I love it! Great picture and cute commentary 

BTW, I can see it just fine.


----------



## Dainerra

well, in case it is showing up blurry for anyone else. don't know why the words are all blurred out on my screen?


----------



## Mrs.K

Hahahaha and then you've got the Christmas Stockings in the background? Too cute. 

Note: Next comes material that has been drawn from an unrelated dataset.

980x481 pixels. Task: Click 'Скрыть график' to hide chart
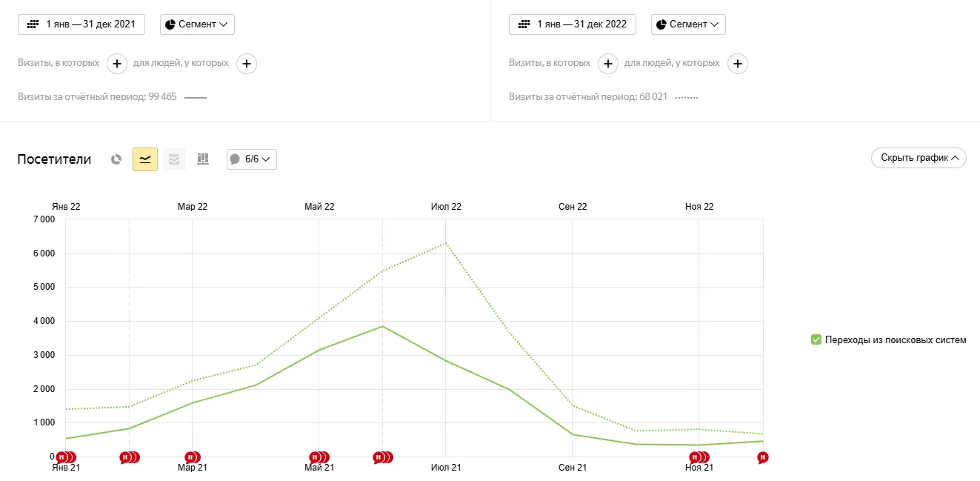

If it was a caption game I'd say something along the line "Come on in Kitty Cat, we dare ya to steal those stockings." or something like that LOL


----------



## boiseno

I pity the fool!!


----------



## Dainerra

this is always one of my favorites


----------



## 1sttimeforgsd

Love it, and beautiful dogs too.


----------



## HeyJude

Love it!


----------



## chelle

Dainerra said:


> this is always one of my favorites


That is a GREAT pic, I love it.! 

Your pic is great, too! The letters show nice and clear on this end.


----------



## KZoppa

LOVE IT!!! love the GSDs staying while kitty strolls by too.


----------



## KZoppa

always favorites


----------



## elisabeth_00117

LOVE the pics!

I always laugh and say, "I would feel very bad for anyone trying to break into my house. They may get in.. but getting out [in one piece] would be the issue... "


----------



## Cheerful1

Love it!


----------



## Samtheshepherd

Dainerra said:


> well, in case it is showing up blurry for anyone else. don't know why the words are all blurred out on my screen?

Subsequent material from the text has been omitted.